Extend the announcement about the HMS lobbying-law settlement, starting after its final sentence.

* _Supplied text_
#####
June 25, 2015
Albany, NY

Company with State Contract Settles Case Alleging It Provided Meals, Offered Employment to State Office of Medicaid Inspector General Employee

Company with State Contract Settles Case Alleging It Provided Meals, Offered Employment to State Office of Medicaid Inspector General Employee
$75,000 Settlement Ends Inquiry of HMS for Violation of Lobbying Law
The New York State Joint Commission on Public Ethics announced today that it has reached a settlement agreement with a company that paid for meals and beverages for a State employee, even offering that employee a job, while under contract with the State to help recover improper Medicaid payments and overpayments.
Health Management Systems, Inc. (HMS), which is the client of a registered lobbyist, agreed to pay $75,000 to settle allegations that employees of the company improperly paid for a series of meals and beverages between 2010 and 2013 for Joseph Flora, who was then an employee of the state Office of the Medicaid Inspector General (OMIG). The value of the more than 50 meals totaled over $1,500. The State’s lobbying law prohibits gifts of more than nominal value and meals and beverages exceeding $15 under circumstances in which it could appear to influence or reward official conduct.
HMS is under contract with New York State and others to recoup funds from unpaid, overpaid or fraudulent Medicaid claims. The multi-year contract – which expires in December of this year – awards HMS a percentage of the money it recovers on behalf of the State. Since the beginning of the contract, HMS has earned more than $140 million for its work. HMS regularly interacted with Flora, who was responsible for overseeing the services provided under the contract. The company also repeatedly sought and obtained Flora’s insight on pending regulatory and legislative matters. HMS later offered Flora a position with the company which included a signing bonus; both were later rescinded. Flora has since retired from OMIG.
#####
* _Recorded data_
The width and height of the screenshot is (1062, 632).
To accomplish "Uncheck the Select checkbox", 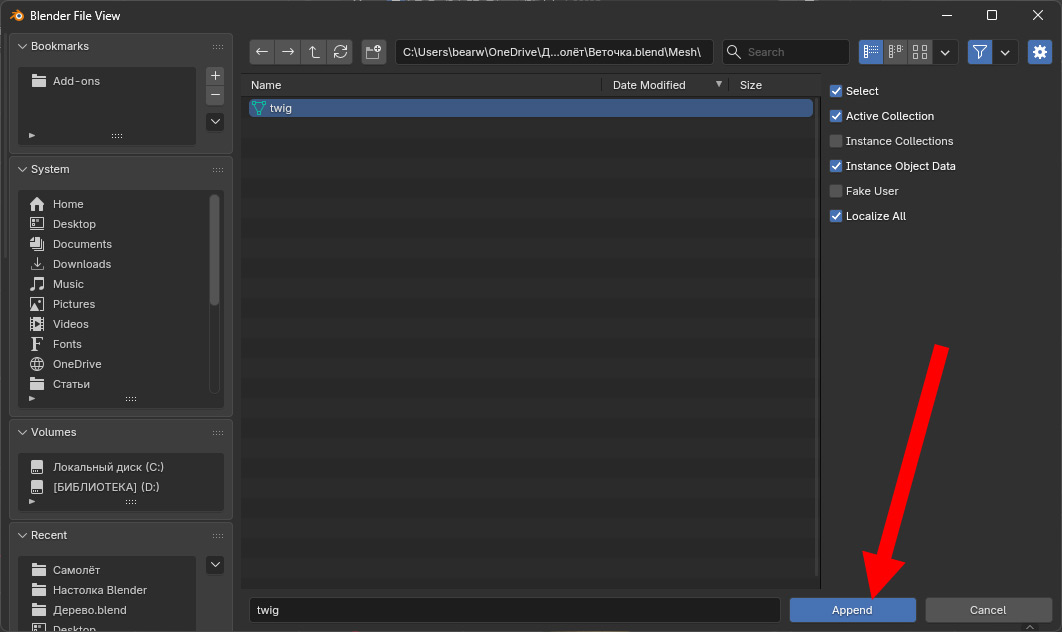I will point(837,91).
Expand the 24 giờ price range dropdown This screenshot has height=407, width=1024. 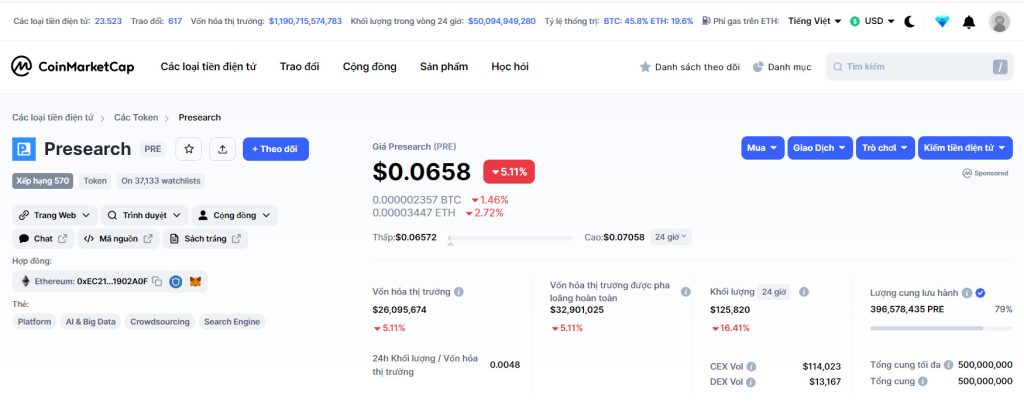pos(671,237)
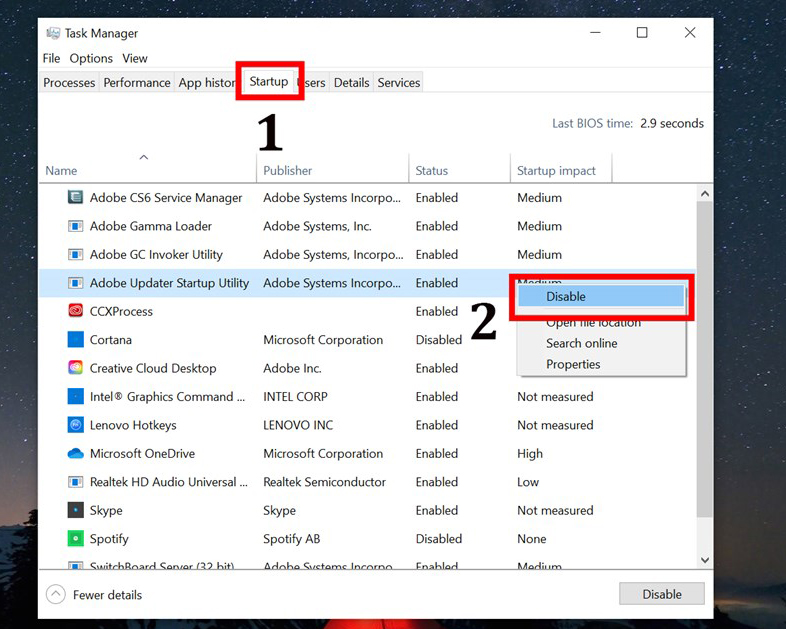Click the Lenovo Hotkeys icon
Screen dimensions: 786x629
point(75,425)
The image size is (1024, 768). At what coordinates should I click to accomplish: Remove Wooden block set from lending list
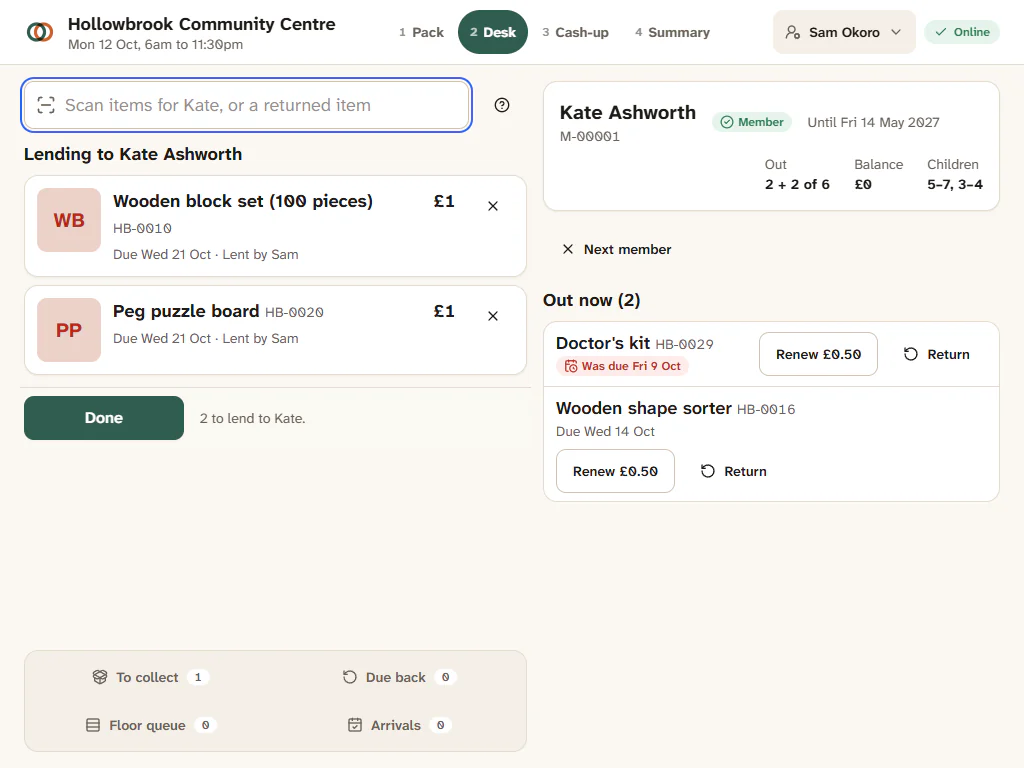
#####
* _Written answer_
HMS cooperated with the Commission’s investigations, and as part of the settlement agreement, further agreed to cooperate in any future inquiry into Flora’s actions. It has also revised its Code of Conduct to reflect requirements of the state Lobbying Act and agreed to provide continuing ethics training to its employees, particularly those working on the OMIG contract.
“Companies doing business with New York State have an obligation to know the law regarding lobbying and to follow that law,” said Commission Executive Director Letizia Tagliafierro. “If a company utilizes lobbyists, the prohibitions against giving gifts to public officers apply.”
This investigation into HMS and the resulting settlement arose from a prior investigation into the actions of Flora by the Office of the New York State Inspector General, and its subsequent referral to the Commission.